Anonymity and Identity Online by Florian Ederer, Paul Goldsmith-Pinkham, Kyle Jensen https://arxiv.org/abs/2409.15948
Caption: Distribution of p-values from Poisson-Binomial Test for IP Address Attribution on EJMR
This study reveals a critical vulnerability in the anonymity of posters on the Economics Job Market Rumors (EJMR) forum. By exploiting statistical properties of the platform's username generation algorithm, researchers successfully linked posts to specific IP addresses. The algorithm, used until May 2023, combined a user's IP address with a topic ID and applied a SHA-1 hash function. Researchers reversed this process by computing a vast number of hashes, narrowing down possible IP addresses and using a statistical test based on frequency within short time windows to identify the most likely "true" IP address. The formula used was u = S(H(M(t, a, o))), where u is the username, S is a substring function, H is the SHA-1 hash, M is a concatenation function, t is the topic ID, a is the IP address, and o is other data.
This methodology attributed 66.1% of the roughly 7 million posts over 12 years to 47,630 distinct IP addresses. The analysis revealed posting activity concentrated in major US cities and developed countries with prominent economics institutions, demonstrating EJMR's pervasiveness throughout the economics profession. Furthermore, using transformer models, the researchers categorized post content, finding 11.8% toxic, 3.3% misogynistic, and 3.1% hate speech. While university IP addresses were slightly less likely to be problematic, the difference was minimal, indicating widespread problematic content.
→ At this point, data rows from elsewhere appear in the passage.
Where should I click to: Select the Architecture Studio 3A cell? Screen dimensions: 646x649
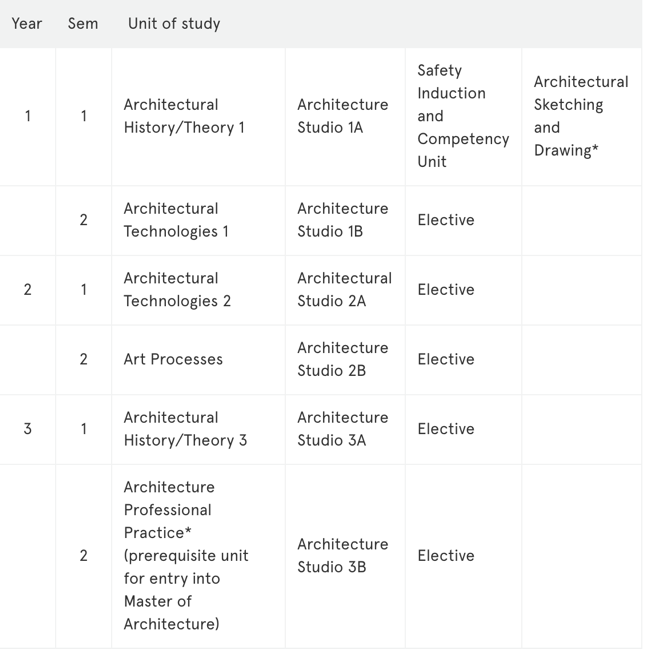click(342, 429)
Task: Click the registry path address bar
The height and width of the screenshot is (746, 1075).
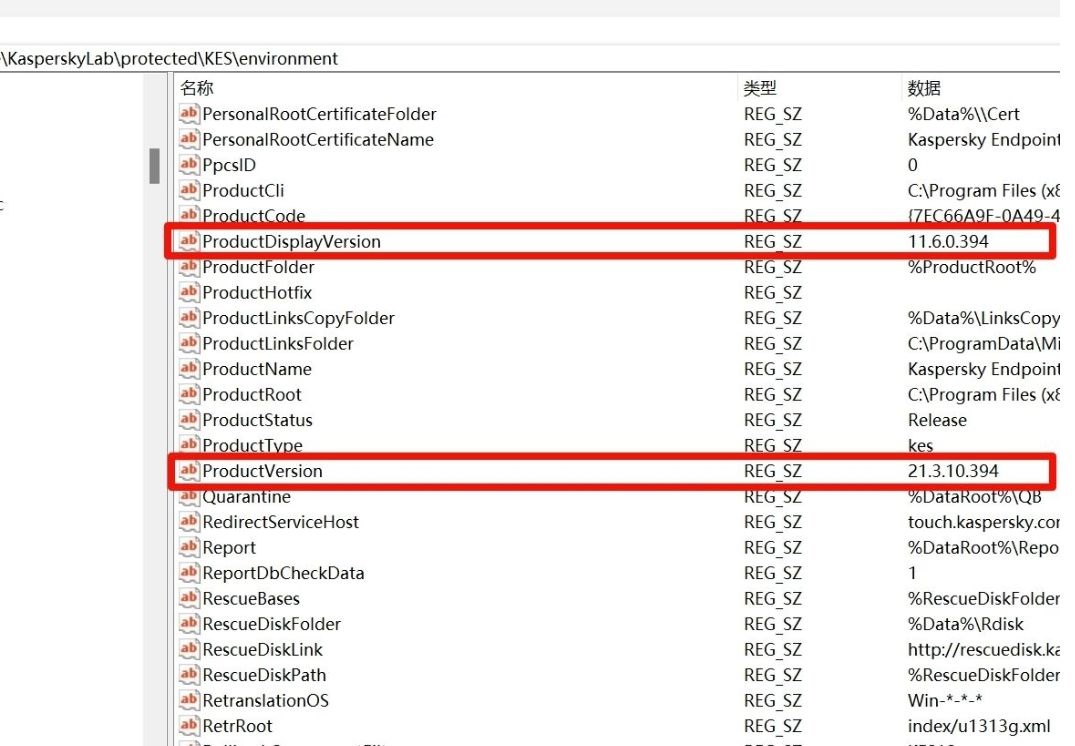Action: 500,59
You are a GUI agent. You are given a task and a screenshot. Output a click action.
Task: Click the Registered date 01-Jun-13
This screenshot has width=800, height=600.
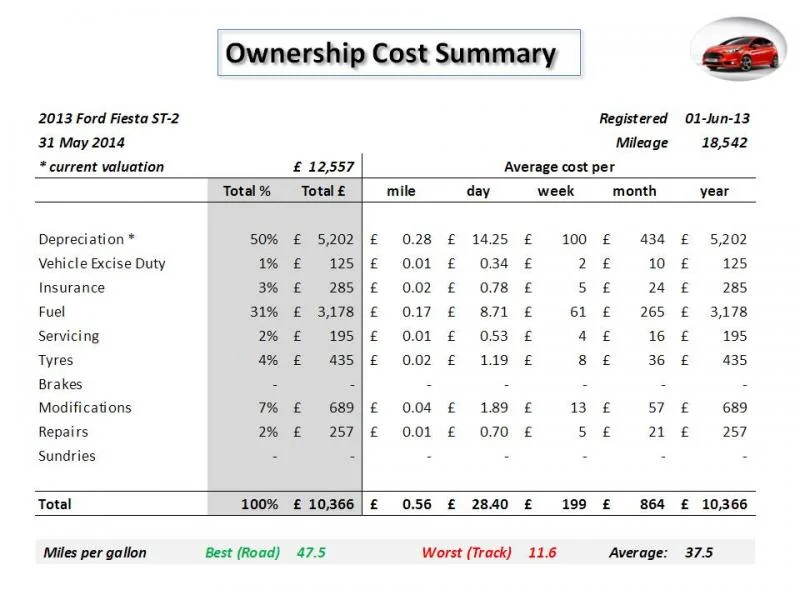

By examining university-level posting patterns and applying an empirical design based on attention-seeking behavior, the study also found that larger, higher-ranked universities post more frequently, and receiving more attention on initial posts leads to increased subsequent posting activity, suggesting attention as a motivator even in anonymous environments.
This newsletter highlights a diverse range of applications and advancements in statistical modeling and machine learning. The development of the Large Medical Model (LMM) offers a promising new tool for healthcare analytics, demonstrating significant improvements in cost and risk prediction through its innovative use of transformer models trained on patient event sequences. Shifting to urban logistics, the integrated selection and routing (ISR) policy for waste collection in Groningen showcases the practical impact of optimization techniques, achieving substantial cost savings while maintaining service levels. Finally, the de-anonymization study of EJMR posts underscores the complexities of online anonymity and the ethical considerations surrounding data privacy in the digital age. These studies collectively demonstrate the power of statistical methods to address real-world challenges and raise important questions about the responsible use of data and algorithms.